**Your objective**
Exactly retype the lines below from the one containing "Choose Source-Nexus A (Virtual) microphone" through the end of the listing. Leave pictures out.

**Exercise data**
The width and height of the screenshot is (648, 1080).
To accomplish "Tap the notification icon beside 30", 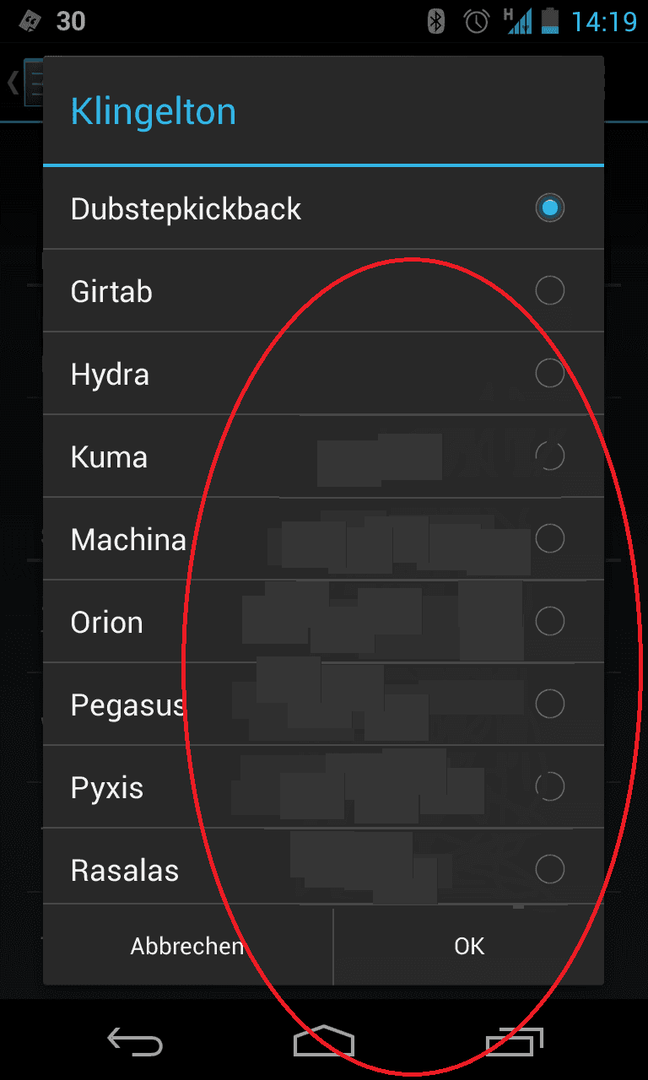I will point(28,21).
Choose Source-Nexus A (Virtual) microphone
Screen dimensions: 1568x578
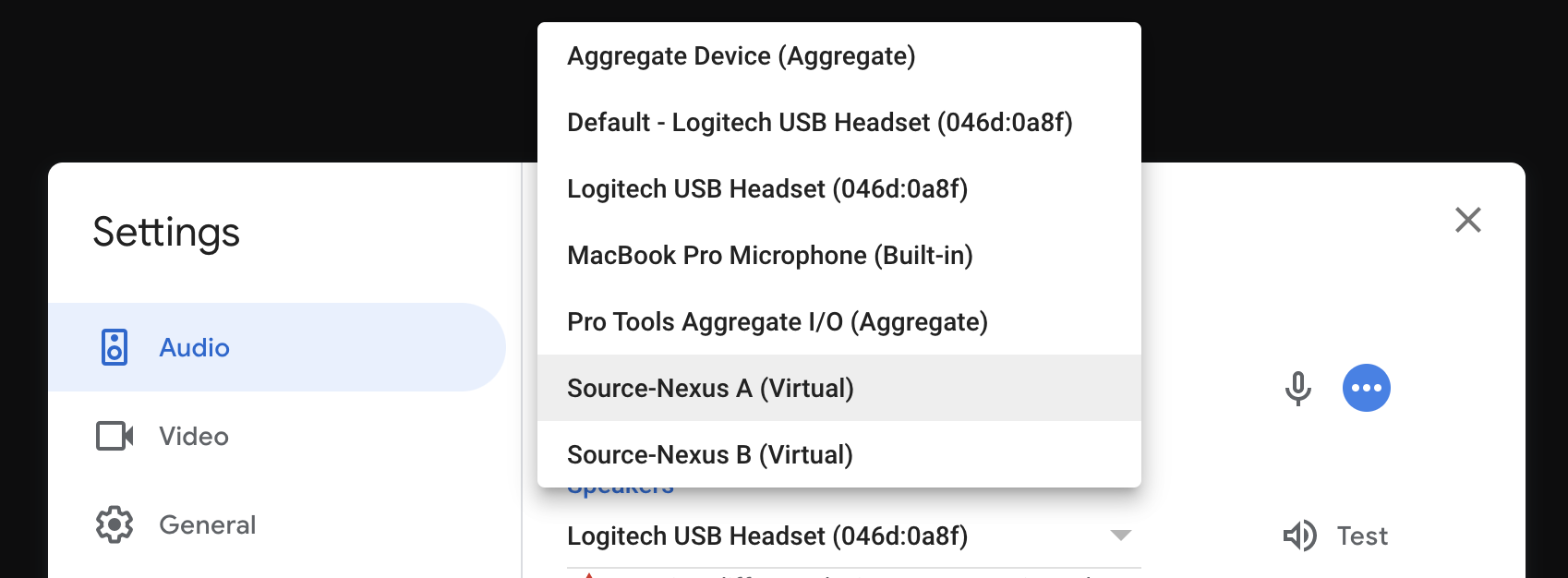(x=710, y=389)
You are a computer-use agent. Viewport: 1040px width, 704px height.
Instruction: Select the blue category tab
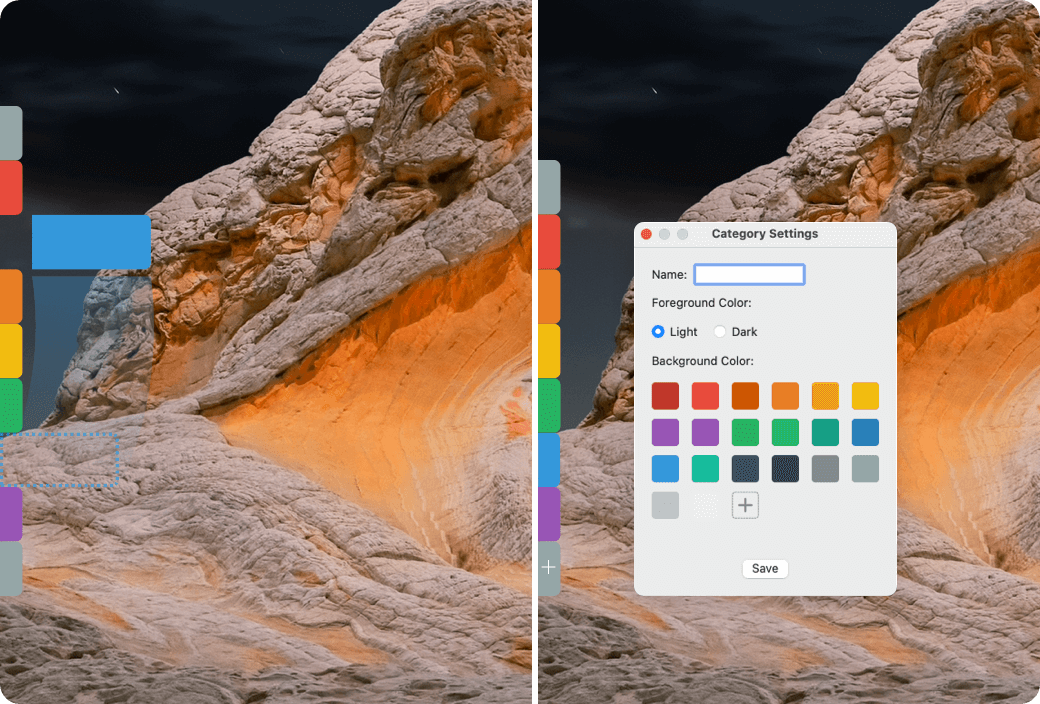point(548,460)
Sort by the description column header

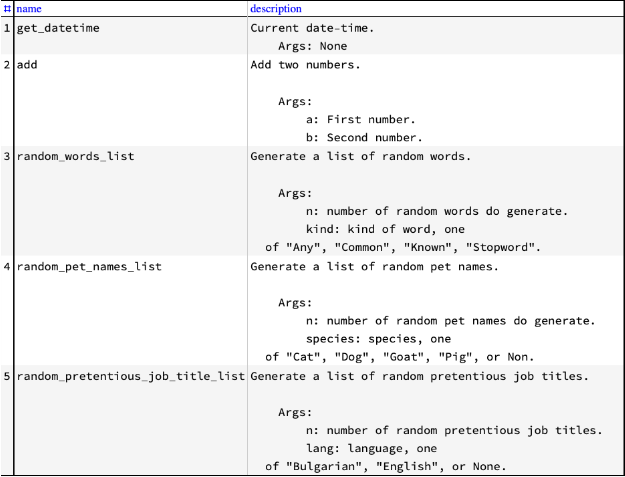[x=276, y=9]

**Task output**
Choose Source-Nexus A (Virtual) microphone
Screen dimensions: 1568x578
(x=710, y=389)
You are a computer-use agent. Viewport: 1040px width, 704px height.
Instruction: Select the blue category tab
point(548,460)
Sort by the description column header

[x=276, y=9]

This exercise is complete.